(Exercise aim): Each line that has the string "Context" must be copied from the records below.
[[ Records to process open ]]
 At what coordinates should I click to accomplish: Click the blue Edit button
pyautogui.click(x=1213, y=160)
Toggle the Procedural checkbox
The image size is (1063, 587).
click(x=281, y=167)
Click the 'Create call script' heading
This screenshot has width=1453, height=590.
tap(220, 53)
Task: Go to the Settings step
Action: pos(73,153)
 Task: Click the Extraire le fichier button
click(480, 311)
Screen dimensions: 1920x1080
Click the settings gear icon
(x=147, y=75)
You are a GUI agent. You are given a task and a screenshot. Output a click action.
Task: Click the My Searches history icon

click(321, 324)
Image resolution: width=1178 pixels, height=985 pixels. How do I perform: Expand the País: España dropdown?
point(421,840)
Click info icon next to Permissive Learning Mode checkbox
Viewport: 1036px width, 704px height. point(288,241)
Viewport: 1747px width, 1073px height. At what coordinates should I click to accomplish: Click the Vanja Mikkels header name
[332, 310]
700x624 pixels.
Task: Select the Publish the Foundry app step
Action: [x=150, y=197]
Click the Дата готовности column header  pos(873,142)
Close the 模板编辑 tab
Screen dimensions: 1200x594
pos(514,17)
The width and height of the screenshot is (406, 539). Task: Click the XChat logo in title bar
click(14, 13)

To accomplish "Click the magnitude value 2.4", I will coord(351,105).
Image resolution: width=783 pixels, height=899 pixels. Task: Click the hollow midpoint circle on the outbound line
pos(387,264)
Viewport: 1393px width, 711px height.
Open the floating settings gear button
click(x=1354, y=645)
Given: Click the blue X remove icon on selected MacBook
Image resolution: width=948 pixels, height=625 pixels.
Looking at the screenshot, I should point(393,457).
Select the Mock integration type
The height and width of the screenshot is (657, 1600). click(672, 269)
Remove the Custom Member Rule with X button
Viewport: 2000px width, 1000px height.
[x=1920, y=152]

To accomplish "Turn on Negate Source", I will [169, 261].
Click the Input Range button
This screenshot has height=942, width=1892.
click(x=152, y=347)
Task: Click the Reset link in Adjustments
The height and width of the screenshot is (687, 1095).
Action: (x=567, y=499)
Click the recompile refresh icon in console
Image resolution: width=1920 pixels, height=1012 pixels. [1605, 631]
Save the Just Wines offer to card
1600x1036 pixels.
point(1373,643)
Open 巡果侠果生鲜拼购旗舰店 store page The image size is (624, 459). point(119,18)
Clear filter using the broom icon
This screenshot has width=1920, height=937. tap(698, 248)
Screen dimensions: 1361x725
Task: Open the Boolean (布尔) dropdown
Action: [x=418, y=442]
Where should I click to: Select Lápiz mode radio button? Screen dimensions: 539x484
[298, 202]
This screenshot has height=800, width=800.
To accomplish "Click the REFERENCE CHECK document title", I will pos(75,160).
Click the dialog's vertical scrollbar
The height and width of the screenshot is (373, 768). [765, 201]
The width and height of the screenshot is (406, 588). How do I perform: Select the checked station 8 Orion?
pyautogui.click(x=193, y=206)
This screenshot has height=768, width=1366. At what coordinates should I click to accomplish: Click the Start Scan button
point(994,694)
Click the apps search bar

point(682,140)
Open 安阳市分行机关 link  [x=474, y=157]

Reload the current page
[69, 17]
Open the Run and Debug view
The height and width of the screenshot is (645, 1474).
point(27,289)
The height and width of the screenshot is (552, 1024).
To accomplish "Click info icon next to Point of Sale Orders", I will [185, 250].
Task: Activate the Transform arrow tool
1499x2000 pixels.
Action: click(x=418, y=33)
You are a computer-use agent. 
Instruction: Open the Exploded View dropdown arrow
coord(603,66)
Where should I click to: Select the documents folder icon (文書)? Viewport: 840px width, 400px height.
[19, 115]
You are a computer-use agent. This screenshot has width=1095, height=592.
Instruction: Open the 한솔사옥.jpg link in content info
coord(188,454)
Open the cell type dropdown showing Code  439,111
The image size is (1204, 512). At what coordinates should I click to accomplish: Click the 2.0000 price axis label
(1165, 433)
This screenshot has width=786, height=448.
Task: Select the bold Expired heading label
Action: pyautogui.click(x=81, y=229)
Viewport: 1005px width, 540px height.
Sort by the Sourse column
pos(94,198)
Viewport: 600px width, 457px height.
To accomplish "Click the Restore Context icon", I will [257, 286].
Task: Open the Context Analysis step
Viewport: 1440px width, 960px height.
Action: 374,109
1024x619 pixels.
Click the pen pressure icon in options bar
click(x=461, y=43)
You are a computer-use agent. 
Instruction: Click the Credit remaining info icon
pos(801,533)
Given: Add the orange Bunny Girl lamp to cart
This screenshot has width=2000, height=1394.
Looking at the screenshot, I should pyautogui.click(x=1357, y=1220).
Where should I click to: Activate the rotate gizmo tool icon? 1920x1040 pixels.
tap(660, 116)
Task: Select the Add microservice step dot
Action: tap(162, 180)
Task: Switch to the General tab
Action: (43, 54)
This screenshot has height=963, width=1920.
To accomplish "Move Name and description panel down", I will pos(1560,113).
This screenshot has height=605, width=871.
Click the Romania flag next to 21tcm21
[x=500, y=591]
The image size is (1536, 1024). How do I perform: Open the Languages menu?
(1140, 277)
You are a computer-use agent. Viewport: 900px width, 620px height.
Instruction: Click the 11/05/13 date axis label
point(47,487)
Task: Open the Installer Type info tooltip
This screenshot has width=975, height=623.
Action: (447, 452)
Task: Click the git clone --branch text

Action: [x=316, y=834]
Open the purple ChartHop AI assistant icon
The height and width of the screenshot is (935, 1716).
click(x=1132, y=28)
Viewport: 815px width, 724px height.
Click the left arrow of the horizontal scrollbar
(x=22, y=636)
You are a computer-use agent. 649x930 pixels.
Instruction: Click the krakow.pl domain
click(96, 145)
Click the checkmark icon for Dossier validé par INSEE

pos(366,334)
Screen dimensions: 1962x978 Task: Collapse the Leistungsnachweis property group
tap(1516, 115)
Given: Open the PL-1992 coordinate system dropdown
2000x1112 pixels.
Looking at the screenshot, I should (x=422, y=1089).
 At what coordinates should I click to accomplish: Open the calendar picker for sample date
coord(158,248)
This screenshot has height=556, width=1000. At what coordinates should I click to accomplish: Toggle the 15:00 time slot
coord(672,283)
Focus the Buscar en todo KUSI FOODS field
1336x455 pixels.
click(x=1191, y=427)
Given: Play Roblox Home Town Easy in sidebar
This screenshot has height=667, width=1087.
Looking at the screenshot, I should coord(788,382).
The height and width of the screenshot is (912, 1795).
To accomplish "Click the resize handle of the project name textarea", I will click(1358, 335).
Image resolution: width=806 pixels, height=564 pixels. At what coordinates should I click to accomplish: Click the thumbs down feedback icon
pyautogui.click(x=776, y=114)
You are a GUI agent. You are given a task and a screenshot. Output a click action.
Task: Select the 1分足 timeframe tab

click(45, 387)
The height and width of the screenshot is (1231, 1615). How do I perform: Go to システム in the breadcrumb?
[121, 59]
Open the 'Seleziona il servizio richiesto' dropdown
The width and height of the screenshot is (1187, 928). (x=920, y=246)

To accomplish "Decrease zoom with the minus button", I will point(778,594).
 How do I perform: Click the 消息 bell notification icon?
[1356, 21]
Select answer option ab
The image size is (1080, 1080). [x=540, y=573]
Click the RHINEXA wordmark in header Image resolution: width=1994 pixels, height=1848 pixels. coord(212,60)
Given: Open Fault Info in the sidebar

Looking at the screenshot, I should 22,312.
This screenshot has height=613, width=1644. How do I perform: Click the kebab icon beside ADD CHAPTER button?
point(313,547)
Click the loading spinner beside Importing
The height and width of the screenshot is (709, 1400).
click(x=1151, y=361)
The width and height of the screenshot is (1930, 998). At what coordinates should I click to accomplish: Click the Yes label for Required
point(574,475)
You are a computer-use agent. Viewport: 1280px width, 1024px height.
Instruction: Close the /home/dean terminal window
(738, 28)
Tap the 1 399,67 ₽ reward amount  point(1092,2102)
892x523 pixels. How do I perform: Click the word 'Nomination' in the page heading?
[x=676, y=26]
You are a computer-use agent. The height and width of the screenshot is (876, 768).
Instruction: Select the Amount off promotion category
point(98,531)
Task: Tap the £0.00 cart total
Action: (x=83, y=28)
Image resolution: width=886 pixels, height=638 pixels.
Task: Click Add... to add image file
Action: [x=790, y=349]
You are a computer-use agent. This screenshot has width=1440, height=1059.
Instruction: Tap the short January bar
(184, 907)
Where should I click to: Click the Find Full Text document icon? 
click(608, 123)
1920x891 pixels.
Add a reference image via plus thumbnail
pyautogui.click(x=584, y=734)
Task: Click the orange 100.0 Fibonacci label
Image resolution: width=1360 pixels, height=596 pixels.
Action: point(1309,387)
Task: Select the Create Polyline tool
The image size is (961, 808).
[[ Records to process closed ]]
(Result):
To accomplish "Click the Restore Context icon", I will [257, 286].
Task: Open the Context Analysis step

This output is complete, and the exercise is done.